As first reported by The Wall Street Journal on Wednesday, good evidence suggests the COVID-19 virus was evident in Wuhan hospitalizations at least 90 days before the disease was first formally identified in Dec. 2019.
The Chinese Community Party (CCP) has been notably evasive in working with health experts and turned down the World Health Organization’s (WHO) urging to perform additional lab testing on blood samples collected in autumn 2019. It has also been pushing myriad cover stories about the virus’s outbreak, including that it originated in a wet market and came in from foreign countries in frozen food.
While Chinese authorities communicated that they recently performed antibody tests on two-thirds of the patients documented as having COVID-19-like symptoms 90 days before Dec. 2019, WHO investigators claim such antibodies would not necessarily be detectable long after. Of the 92 patients who were tested for antibodies, a third are now deceased or “did not grant permission” to participate, and the remaining individuals tested negative for serology tests.
However, Dr. Peter Ben Embarek from WHO, the chairman of the probe, on Tuesday announced a less likelihood of COVID-19 originating in a laboratory, saying that “we don’t really know how reliable serology testing is to detect antibodies for SARS-CoV-2 more than a year after infection.” WHO, however, is an unreliable reporter on this issue, and has been helping China obfuscate and save face since the novel Wuhan virus became known internationally.
The hypothesis that the coronavirus was in the United States and Europe as early as November and December of 2019 matches findings from a December U.S. Centers for Disease Control and Prevention (CDC) report. The report found that weeks prior to China’s official identification of the pandemic by public health officials, 106 of 7,389 blood samples contained 39 antibodies from California, Oregon, and Washington. These samples were collected from Dec. 13 to Dec. 16.

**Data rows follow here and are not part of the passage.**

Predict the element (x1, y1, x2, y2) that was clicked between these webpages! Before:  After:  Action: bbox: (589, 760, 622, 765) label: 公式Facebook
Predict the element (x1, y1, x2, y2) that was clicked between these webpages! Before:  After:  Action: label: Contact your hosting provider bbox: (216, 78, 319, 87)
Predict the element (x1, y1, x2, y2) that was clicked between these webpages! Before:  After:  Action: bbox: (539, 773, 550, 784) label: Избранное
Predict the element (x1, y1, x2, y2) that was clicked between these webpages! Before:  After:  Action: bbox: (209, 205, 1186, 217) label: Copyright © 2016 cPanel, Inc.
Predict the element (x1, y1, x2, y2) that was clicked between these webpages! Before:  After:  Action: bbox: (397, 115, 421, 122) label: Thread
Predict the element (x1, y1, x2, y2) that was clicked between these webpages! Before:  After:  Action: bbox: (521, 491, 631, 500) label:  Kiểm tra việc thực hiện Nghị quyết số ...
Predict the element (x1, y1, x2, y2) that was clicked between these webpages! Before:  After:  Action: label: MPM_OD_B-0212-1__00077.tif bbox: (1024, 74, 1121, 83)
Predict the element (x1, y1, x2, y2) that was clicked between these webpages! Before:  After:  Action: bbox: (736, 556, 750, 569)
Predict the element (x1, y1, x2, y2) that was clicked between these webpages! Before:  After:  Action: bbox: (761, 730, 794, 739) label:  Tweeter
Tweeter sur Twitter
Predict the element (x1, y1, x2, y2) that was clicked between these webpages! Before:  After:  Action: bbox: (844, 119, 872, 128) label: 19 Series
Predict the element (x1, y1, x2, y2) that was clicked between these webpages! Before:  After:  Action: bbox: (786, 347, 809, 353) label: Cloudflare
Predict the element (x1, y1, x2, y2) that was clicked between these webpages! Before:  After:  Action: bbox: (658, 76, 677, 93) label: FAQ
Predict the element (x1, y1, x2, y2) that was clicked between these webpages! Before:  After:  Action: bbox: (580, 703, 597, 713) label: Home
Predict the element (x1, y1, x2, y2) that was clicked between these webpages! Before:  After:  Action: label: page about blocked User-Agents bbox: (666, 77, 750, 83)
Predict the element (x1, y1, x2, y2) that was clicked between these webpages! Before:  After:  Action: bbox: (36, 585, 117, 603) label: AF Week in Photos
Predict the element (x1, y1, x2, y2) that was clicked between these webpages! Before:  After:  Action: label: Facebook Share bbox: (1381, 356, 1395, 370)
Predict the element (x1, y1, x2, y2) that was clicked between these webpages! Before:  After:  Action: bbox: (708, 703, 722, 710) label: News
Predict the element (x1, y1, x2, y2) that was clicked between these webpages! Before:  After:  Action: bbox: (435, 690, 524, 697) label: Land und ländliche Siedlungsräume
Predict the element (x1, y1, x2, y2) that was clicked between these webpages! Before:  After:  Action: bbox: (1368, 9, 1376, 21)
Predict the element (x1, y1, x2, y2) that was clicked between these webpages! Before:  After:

A Jan. State Department report under the Trump administration likewise claimed that “The United States government has reason to believe that several researchers inside the WIV [Wuhan Institute of Virology] became sick in Autumn 2019, before the first identified case of the outbreak, with symptoms consistent with both COVID-19 and common seasonal illnesses.”
“Secrecy and non-disclosure are standard practice for Beijing,” the report says, “For many years the United States has publicly raised concerns about China’s past biological weapons work, which Beijing has neither documented nor demonstrably eliminated, despite its clear obligations under the Biological Weapons Convention.”
The State Department noted it would be nothing new from China to conceal critical information pertaining to the COVID-19 virus. The recent Wall Street Journal report adds fuel to the fire.
“This is so politically fraught. It was probably circulating much more widely than they believed…Doing antibody tests now, it’s too late,” Maureen Miller, an infectious disease epidemiologist and medical anthropologist at Columbia University told The Wall Street Journal. “The ship has sailed.”
WHO has also claimed the coronavirus probably spread animal-to-animal, beginning with a bat and making its way to humans thereafter. This would also align with the State Department report in January, which described China’s history with animal testing in its Wuhan-area military lab.
“Starting in at least 2016,” the report noted “— and with no indication of a prior stop to the COVID-19 outbreak — WIV researchers conducted experiments involving RaTG13, the bat coronavirus identified by the WIV in January 2020 as its closest sample to SARS-CoV-2 (96.2% similar). The WIV became a focal point for international coronavirus research after the 2003 SARS outbreak and has since studied animals including mice, bats, and pangolins.”
Trump State Department in Jan: "The U.S. gov't has reason to believe that several researchers inside the Wuhan Institute of Virology became sick in autumn 2019, before the first identified case of the outbreak, w/ symptoms consistent w/ both COVID-19 & common seasonal illnesses." https://t.co/jmVghkws09 pic.twitter.com/pTihg1QY2M
— Jerry Dunleavy IV 🇺🇸 (@JerryDunleavy) February 11, 2021
The United States announced on Tuesday that it finds no conceivable origin apart from China for COVID-19. While WHO agreed with China that it is “possible” COVID-19 first entered China through frozen food products from Southeast Asia, or elsewhere, evidence continues to mount that the Chinese Communist Party indeed concealed a disease that has reportedly killed more than 2.3 million people worldwide.